→ **SHORT TASK**:
Can you rewrite the material below with every "Task" swapped for "Instruction" and nothing else changed? Leave the pictures out.

[START ENTRIES SHOWN]

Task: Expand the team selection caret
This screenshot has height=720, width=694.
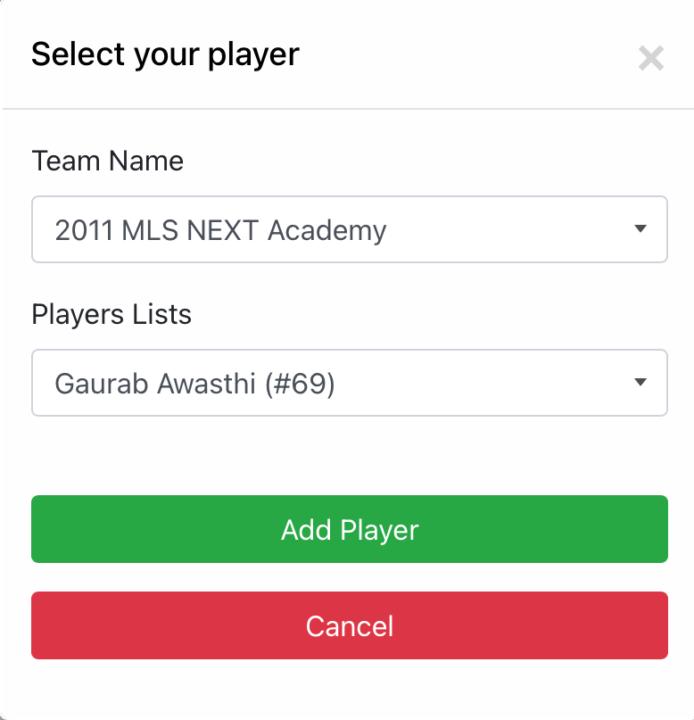Action: (x=640, y=228)
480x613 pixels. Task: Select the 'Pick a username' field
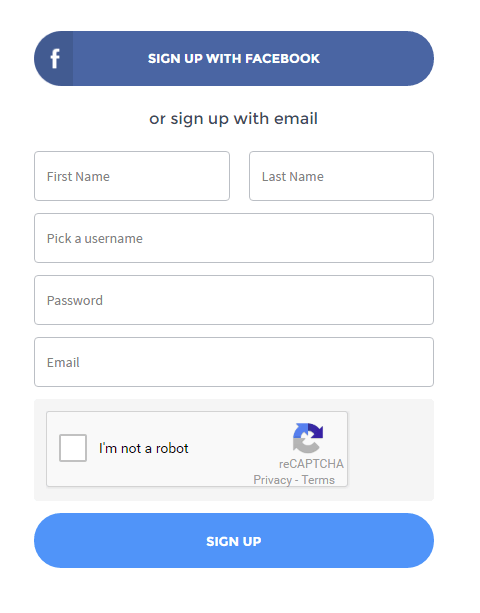(234, 238)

[END ENTRIES SHOWN]

→ **EXERCISE RESPONSE**:
Instruction: Expand the team selection caret
This screenshot has height=720, width=694.
Action: (x=640, y=228)
480x613 pixels. Instruction: Select the 'Pick a username' field
(234, 238)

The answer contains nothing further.